The order of amino acids in a protein sequence enables the protein to acquire a conformation suitable for performing functions, thereby motivating the need to analyze these sequences for predicting functions. Although machine learning based approaches are fast compared to methods using BLAST, FASTA, etc., they fail to perform well for long protein sequences (with more than 300 amino acids). In this paper, we introduce a novel method for construction of two separate feature sets for protein using bi-directional long short-term memory network based on the analysis of fixed 1) single-sized segments and 2) multi-sized segments. The model trained on the proposed feature set based on multi-sized segments is combined with the model trained using state-of-the-art Multi-label Linear Discriminant Analysis (MLDA) features to further improve the accuracy. Extensive evaluations using separate datasets for biological processes and molecular functions demonstrate not only improved results for long sequences, but also significantly improve the overall accuracy over state-of-the-art method.
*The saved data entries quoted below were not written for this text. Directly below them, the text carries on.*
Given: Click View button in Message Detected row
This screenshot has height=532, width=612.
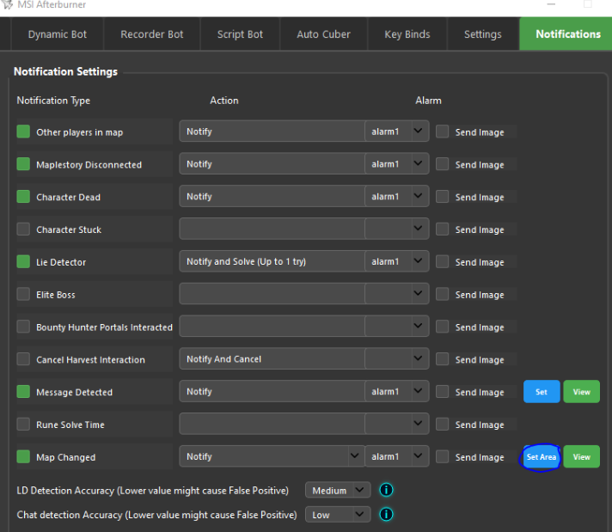Looking at the screenshot, I should (582, 392).
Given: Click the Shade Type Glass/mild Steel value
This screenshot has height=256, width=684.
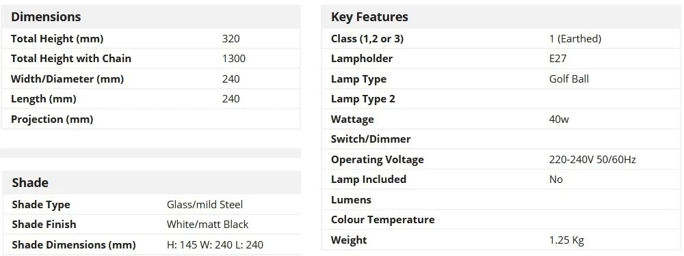Looking at the screenshot, I should click(205, 204).
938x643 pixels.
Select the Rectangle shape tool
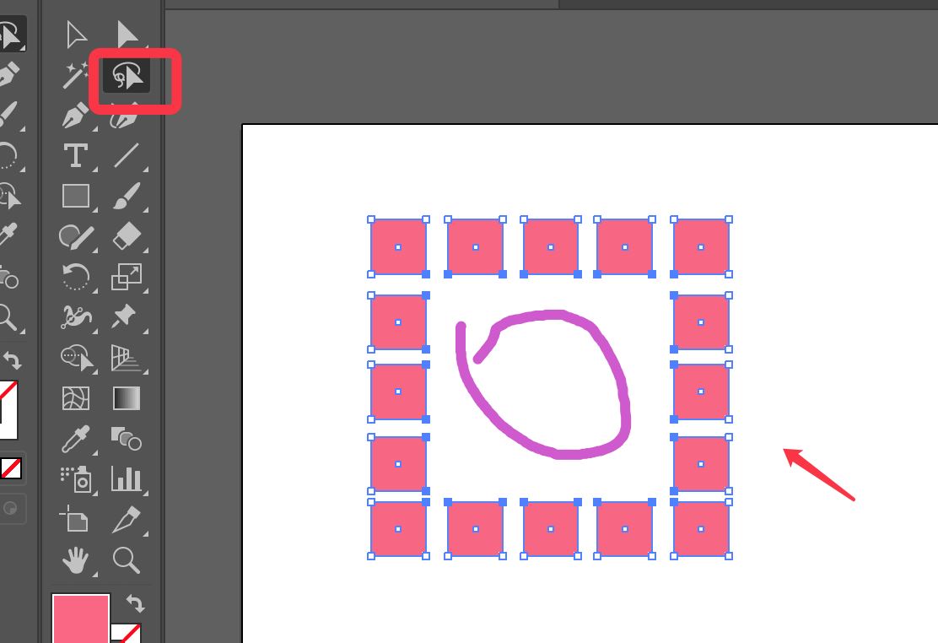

The single-sized approach produces an improvement of +3.37 percent for biological processes and +5.48 percent for molecular functions over the MLDA based classifier. The corresponding numbers for multi-sized approach are +5.38 and +8.00 percent. Combining the two models, the accuracy further improves to +7.41 and +9.21 percent, respectively.
蛋白质序列中氨基酸的顺序使蛋白质能够获得适合执行功能的构象,从而促使人们需要分析这些序列以预测功能。虽然基于机器学习的方法比使用 BLAST、FASTA 等的方法快,但它们在处理长蛋白质序列(超过 300 个氨基酸)时表现不佳。在本文中,我们提出了一种新的方法,使用基于双向长短时记忆网络的固定 1)单一大小段和 2)多大小段分析来构建蛋白质的两个单独特征集。基于多大小段的提出的特征集上训练的模型与使用最先进的多标签线性判别分析 (MLDA) 特征训练的模型相结合,以进一步提高准确性。使用生物过程和分子功能的单独数据集进行的广泛评估不仅证明了长序列的结果得到了改善,而且还显著提高了整体准确性超过最先进的方法。单一大小方法在生物过程中产生了+3.37%的改进,在分子功能方面产生了+5.48%的改进,而基于 MLDA 的分类器的相应数字为+5.38%和+8.00%。将两个模型结合起来,准确性分别进一步提高到+7.41%和+9.21%。